> Task input

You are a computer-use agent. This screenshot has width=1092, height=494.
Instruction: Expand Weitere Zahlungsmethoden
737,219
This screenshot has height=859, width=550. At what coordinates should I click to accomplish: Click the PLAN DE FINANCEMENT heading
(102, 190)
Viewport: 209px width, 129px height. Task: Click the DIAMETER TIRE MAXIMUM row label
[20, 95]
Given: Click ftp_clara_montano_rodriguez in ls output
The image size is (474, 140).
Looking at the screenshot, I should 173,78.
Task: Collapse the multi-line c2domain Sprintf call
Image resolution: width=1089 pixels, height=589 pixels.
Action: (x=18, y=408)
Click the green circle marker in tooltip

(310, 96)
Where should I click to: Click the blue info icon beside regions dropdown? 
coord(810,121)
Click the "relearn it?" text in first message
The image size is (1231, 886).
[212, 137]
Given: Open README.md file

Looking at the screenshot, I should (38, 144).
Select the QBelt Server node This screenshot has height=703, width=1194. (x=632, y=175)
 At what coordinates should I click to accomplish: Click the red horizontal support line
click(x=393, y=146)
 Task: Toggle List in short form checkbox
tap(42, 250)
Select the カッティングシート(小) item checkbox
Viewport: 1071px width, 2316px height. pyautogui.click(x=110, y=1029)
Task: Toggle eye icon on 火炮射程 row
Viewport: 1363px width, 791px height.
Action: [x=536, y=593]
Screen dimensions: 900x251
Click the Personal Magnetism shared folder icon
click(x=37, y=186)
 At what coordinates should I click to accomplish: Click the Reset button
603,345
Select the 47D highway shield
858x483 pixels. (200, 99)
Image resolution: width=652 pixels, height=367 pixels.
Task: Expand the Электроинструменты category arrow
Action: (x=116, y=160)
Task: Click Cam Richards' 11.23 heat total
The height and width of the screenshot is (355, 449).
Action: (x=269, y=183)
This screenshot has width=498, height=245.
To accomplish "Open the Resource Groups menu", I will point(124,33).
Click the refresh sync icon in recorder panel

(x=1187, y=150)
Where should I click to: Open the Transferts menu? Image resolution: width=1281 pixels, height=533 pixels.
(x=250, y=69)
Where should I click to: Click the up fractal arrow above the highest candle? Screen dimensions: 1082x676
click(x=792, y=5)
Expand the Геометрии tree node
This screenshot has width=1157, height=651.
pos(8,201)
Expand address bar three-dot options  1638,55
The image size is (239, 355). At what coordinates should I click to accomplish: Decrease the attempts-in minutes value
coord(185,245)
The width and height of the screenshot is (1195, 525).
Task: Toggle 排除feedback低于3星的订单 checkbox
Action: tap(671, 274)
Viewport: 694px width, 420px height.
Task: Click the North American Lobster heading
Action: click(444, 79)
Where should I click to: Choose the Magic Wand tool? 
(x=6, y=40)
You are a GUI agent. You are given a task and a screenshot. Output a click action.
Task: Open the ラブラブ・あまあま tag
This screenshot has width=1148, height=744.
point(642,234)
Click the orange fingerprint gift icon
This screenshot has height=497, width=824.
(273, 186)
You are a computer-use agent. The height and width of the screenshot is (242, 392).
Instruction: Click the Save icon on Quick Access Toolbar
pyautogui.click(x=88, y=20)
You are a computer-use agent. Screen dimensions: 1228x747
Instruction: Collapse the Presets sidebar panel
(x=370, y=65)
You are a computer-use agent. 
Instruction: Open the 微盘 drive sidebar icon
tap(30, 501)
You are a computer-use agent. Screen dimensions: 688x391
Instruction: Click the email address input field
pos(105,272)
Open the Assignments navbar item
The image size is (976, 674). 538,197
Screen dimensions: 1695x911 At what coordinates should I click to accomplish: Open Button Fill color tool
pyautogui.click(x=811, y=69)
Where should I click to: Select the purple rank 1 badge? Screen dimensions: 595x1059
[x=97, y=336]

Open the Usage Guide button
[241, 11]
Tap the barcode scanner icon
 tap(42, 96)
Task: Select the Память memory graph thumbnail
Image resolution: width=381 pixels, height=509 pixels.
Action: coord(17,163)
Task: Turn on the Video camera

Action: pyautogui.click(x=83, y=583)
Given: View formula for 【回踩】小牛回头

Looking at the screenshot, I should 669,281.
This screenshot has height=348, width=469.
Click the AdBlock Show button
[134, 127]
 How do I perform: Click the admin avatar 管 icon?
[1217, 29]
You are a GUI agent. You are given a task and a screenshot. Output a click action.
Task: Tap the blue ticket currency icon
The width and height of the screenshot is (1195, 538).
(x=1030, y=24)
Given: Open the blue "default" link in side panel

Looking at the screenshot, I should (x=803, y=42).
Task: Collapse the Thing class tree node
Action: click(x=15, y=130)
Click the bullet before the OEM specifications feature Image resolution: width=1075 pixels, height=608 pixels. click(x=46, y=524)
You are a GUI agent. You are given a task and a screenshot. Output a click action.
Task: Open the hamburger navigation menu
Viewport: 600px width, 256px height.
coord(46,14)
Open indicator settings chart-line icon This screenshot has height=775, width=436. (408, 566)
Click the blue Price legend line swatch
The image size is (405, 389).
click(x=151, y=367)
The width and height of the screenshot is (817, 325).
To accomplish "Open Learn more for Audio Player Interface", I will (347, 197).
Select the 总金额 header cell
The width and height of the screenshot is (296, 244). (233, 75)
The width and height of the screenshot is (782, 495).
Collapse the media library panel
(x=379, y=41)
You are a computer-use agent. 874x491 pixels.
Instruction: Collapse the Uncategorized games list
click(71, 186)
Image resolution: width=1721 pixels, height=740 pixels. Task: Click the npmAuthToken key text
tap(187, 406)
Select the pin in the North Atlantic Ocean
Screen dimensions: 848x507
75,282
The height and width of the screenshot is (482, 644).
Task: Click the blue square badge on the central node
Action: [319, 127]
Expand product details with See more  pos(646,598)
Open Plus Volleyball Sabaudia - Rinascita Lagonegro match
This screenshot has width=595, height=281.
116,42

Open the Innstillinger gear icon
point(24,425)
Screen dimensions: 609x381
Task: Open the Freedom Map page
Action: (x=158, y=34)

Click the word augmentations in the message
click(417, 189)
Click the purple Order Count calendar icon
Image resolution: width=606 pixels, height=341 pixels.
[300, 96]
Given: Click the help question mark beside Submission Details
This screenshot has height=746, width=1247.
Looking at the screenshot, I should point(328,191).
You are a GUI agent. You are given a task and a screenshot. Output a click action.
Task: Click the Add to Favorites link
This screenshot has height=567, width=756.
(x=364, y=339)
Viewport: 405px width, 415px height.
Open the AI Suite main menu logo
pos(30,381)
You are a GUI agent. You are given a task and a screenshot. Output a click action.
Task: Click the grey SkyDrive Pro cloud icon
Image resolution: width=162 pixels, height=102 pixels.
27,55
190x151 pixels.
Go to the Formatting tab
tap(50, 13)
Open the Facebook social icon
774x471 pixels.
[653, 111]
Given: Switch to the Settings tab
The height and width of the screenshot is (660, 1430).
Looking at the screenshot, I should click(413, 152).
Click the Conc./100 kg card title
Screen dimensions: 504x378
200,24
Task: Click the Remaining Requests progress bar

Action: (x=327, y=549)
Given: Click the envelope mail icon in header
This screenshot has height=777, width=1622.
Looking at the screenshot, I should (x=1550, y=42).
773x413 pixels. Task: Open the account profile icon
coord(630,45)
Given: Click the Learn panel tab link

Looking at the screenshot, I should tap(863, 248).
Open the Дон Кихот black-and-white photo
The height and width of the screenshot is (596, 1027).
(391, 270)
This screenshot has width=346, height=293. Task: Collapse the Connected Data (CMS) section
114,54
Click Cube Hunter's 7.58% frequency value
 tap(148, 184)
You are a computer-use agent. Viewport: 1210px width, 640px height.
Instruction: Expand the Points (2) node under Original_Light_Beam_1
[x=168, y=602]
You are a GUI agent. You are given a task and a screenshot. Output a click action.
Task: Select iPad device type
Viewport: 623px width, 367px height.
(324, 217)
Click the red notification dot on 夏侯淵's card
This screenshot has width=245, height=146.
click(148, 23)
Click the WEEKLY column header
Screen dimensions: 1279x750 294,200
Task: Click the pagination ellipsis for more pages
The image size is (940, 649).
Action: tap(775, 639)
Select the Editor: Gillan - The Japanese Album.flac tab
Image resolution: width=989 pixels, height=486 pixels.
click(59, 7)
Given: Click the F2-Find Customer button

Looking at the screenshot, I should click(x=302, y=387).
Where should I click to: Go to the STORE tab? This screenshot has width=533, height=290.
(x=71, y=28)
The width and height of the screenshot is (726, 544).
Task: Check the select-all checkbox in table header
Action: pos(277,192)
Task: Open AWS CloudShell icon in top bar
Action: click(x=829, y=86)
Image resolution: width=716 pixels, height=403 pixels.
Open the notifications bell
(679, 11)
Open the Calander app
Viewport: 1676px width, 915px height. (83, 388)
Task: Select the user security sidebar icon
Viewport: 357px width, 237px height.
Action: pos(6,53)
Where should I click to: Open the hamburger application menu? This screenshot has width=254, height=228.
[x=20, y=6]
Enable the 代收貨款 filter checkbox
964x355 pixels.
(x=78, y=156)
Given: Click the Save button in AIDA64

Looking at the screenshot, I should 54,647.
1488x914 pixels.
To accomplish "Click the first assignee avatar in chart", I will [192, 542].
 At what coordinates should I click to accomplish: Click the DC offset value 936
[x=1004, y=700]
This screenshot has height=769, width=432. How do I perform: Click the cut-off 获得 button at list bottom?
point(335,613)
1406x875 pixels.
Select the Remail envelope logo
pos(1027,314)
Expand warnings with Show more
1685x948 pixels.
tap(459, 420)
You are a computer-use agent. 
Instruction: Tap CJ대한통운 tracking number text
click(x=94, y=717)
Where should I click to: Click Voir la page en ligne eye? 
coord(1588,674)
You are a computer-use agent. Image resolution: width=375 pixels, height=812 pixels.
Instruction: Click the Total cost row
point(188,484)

> Work to do
Locate each line in the rows above that contains the string "header" and copy those lines in full. Case counts when matching.

> Full answer
Select the 总金额 header cell
Given: Click the envelope mail icon in header
Click the WEEKLY column header
Task: Check the select-all checkbox in table header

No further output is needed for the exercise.